An AGA expert panel employed previously validated decision models to estimate the effects of a new blood-based CRC screening test on an average-risk population aged 45–75, assuming the test met minimal Centers for Medicare and Medicaid Services (CMS) criteria for CRC sensitivity (74 percent) and specificity (90 percent). The aim was to define the properties of successful CRC screening blood tests and compare possible outcomes with the established strategies of annual fecal immunochemical tests (FIT), triennial multitarget stool DNA tests (Cologuard), and 10-yearly colonoscopies.   

Key conclusions in the expert commentary, published in Clinical Gastroenterology and Hepatology

  • A blood test for CRC that meets minimal CMS criteria for sensitivity and performed every three years would likely result in better outcomes than no screening.  

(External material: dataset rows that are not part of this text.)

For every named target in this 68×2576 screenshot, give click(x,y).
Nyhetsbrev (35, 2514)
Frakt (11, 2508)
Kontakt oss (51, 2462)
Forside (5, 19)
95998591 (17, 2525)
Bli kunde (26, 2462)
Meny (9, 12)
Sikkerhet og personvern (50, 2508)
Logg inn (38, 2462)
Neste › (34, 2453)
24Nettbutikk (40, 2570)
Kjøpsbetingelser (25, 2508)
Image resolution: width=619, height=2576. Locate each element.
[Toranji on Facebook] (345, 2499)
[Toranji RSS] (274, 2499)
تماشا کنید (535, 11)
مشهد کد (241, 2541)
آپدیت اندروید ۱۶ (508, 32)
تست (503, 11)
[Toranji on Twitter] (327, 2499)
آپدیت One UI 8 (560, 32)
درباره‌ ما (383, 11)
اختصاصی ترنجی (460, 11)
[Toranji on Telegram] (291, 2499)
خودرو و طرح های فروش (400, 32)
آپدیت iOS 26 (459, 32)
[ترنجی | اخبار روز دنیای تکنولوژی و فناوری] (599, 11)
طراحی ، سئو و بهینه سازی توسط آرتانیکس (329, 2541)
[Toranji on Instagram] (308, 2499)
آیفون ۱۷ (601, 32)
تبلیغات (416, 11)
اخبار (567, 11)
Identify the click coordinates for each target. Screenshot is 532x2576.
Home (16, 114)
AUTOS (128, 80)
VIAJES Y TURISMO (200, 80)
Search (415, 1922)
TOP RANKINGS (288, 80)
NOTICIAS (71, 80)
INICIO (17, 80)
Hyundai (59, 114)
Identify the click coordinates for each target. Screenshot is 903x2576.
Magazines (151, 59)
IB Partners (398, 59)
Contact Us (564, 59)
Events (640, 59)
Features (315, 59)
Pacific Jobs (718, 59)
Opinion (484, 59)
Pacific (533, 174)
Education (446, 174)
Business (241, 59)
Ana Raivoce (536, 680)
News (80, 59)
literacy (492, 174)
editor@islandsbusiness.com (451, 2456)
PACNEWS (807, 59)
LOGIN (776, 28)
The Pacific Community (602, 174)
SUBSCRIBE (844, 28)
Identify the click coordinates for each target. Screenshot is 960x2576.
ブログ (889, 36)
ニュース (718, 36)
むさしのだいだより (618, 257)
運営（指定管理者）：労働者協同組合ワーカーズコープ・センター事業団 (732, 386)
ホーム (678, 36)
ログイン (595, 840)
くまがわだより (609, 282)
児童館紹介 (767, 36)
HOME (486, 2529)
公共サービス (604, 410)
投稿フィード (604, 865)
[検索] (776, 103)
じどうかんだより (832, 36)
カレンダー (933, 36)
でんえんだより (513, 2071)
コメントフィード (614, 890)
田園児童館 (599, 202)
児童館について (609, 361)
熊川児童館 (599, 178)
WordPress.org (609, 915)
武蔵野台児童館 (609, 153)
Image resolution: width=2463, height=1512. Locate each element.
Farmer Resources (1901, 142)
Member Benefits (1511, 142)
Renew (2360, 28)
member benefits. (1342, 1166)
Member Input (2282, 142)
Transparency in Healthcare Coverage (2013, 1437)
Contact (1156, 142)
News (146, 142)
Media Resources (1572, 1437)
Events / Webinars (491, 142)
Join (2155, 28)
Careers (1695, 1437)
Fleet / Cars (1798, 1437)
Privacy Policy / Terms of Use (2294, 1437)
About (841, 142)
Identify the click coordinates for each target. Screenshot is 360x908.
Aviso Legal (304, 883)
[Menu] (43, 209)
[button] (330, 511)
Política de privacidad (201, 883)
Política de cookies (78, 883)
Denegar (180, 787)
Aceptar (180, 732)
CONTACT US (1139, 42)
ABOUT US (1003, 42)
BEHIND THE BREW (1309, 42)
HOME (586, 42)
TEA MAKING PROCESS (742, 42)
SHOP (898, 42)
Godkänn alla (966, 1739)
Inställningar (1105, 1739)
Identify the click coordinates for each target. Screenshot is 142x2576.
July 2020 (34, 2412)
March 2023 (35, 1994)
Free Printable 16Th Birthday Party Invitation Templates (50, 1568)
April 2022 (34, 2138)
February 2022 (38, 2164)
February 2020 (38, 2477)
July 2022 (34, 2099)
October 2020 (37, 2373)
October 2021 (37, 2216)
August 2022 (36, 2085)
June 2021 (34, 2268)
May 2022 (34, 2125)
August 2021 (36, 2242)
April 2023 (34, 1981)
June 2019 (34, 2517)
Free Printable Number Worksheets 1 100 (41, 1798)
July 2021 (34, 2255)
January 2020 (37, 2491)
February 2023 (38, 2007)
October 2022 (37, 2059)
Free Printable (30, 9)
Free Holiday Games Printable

  • A blood test for CRC offers a simple process that could encourage more people to participate in screening. Patients who may have declined colonoscopy should understand the need for a colonoscopy if findings are abnormal. 

  • Because blood tests for CRC are predicted to be less effective and more costly than currently established screening programs, they cannot be recommended to replace established effective screening methods. 

  • Although blood tests would improve outcomes in currently unscreened people, substituting blood tests for a currently effective test would worsen patient outcomes and increase costs. 

  • Potential benchmarks that the industry might use to assess an effective blood test for CRC going forward would be sensitivity for stage 1–3 CRC of >90 percent, with sensitivity for advanced adenomas of >40–50 percent. 

“Unless we have the expectation of high sensitivity and specificity, blood-based colorectal cancer tests could lead to false positive and false negative results, which are both bad for patient outcomes,” noted John Carethers, MD, AGAF, AGA past president and vice chancellor for health sciences at the University of California San Diego.